Pajaro Schools chief Mary Anne Mays has declared a "spending freeze" in anticipation of severe budget cuts from Sacramento. Students can expect there own "freeze" after the board approved hiring a $100,000 energy czar to turn down thermostats. Teachers see no thaw in the forecast as their salaries stall in a state of "permafrost." But new contracts awarded to four assistant superintendents, read like "global warming."

It didn't take a crystal ball to predict budget cuts as the mortgage market imploded and home foreclosures started rising. But the spending on, by, and for PVUSD managers simply can't be stopped. They sprang for a new Deputy Superintendent (temporarily the highest paid district employee), a new ELL Director, a second high-powered law firm, and numerous mid-level administrators and consultants whose jobs focus on either teaching teachers how to teach, or convincing a skeptical public that all is well and transparent at PVUSD.

So, a mere fifteen days after the so-called "spending freeze," and with the budget sky falling, Mays recommended contracting with a Texas energy conservation corporation (sounds like an oxymoron to me) to the tune of $300,000 per year to help trim the district's energy costs. After four years, the Texans guarantee to save enough energy to offset the $1.2 million in consultant and management fees. Mays recommends spending money the district doesn't have now on the promise of maybe saving money some time in the future—when she is long gone. The board (5-2 vote) liked her idea, as they always do.

If you read what Energy Education Inc., intends to do, you'll wonder why the same couldn't be achieved by assigning the tasks to a $40,000 per year classified employee. Surely, you or I would try that first.

But there's more. Only one day after the so-called "spending freeze," in a closed session meeting, the board (6-1 this time) approved new contracts for one associate and three assistant superintendents. Though their contracts weren't due for renewal until June, and the case could easily be made that the district could no longer afford Zone assistant superintendents, the new contracts take effect immediately and bind the district through 2010!

That's not all. Each employee had their mileage allowance increased whether they needed it or not. Health benefit protection was added by increasing their salaries if the cost of their coverage were to go up. And they've been given the opportunity to work up to ten additional days beyond their contract at approximately $570 per day. That will give a boost to their retirement benefits as well as cost the district more in retirement contributions.

But here's the shocker.
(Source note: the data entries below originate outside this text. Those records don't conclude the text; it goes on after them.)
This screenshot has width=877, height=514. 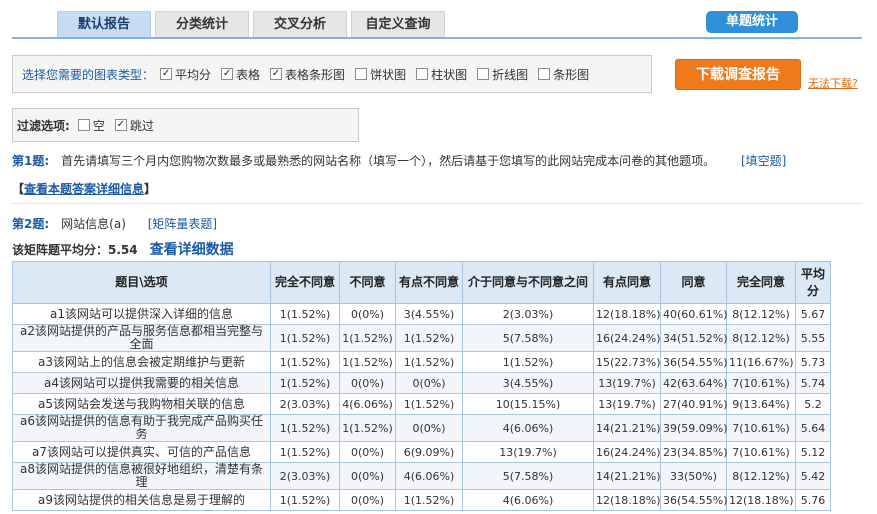 I want to click on table-cell: 5.55, so click(x=813, y=338).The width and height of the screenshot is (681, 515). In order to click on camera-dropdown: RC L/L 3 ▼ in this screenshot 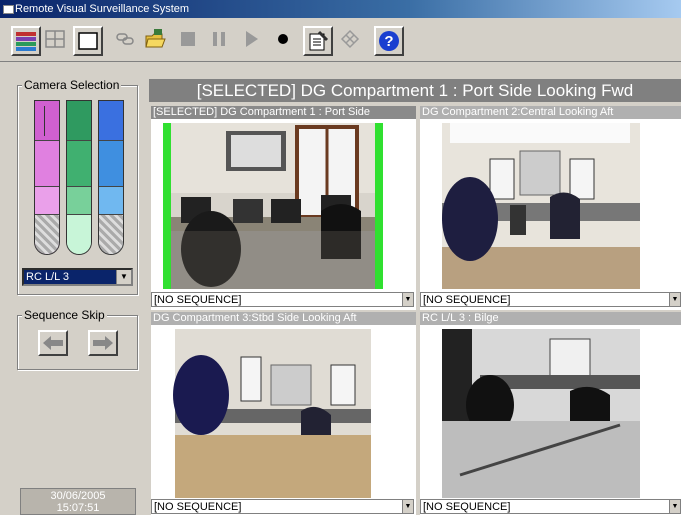, I will do `click(78, 277)`.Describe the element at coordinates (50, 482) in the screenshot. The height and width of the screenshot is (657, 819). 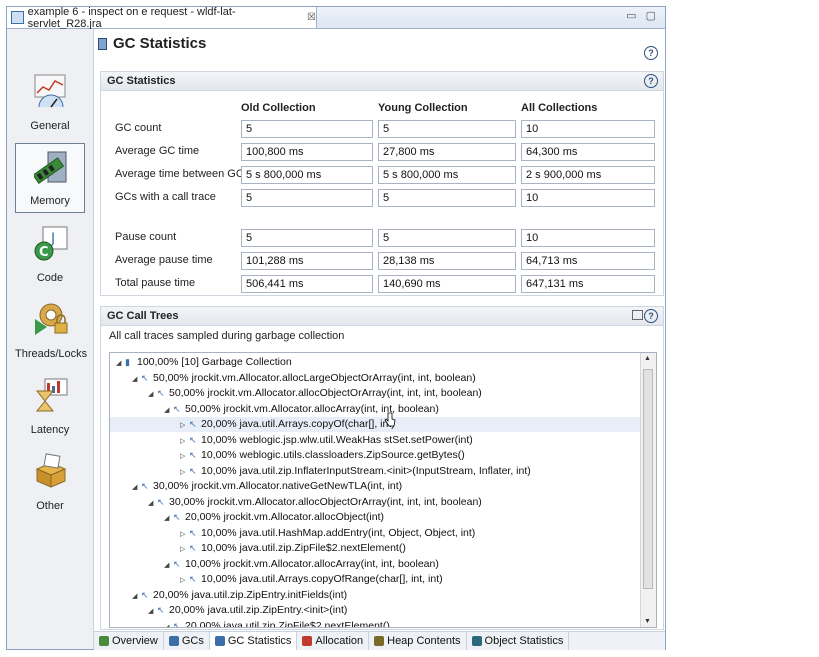
I see `sidebar-item-other: Other` at that location.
Each of these top-level managers will be paid for 20 days of vacation they presumably haven't taken and have accrued over the years—approximately $11,500 per assistant superintendent. Their previous contracts allowed payment for up to 20 of those days "upon separation from the district." But this contract allows the payment "in one year," this one, the year of the budget crisis.

So far, the district has offered no explanation for these early renewals and contract enhancements. Are they rewards for the stellar job each is doing, for the irreplaceable service each is providing, or for the unflinching loyalty each has demonstrated?

The new contracts—and the old ones for comparison—were not offered to the public. And the public was never invited to comment on them. It was only through a citizen's request under the California Freedom of Information Act that Mays released them.

But on the same day that these new contracts were released to the public, Mays charged—in an article published in a direct-mail advertising tabloid—that such document requests were costing the district "thousands of dollars" in staff time and legal fees.

With irony now piling on top of irony, the authors bragged of their investigative reporting born of the fruits of their own document requests! (No complaint from Mays about fulfilling those requests.)

Expressing her displeasure with district expenses caused by citizen complaints and document requests, "It reflects a total lack of concern for taxpayer dollars," Mays was quoted as saying. "If there was a hint of malfeasance then it would be justified, but there isn't."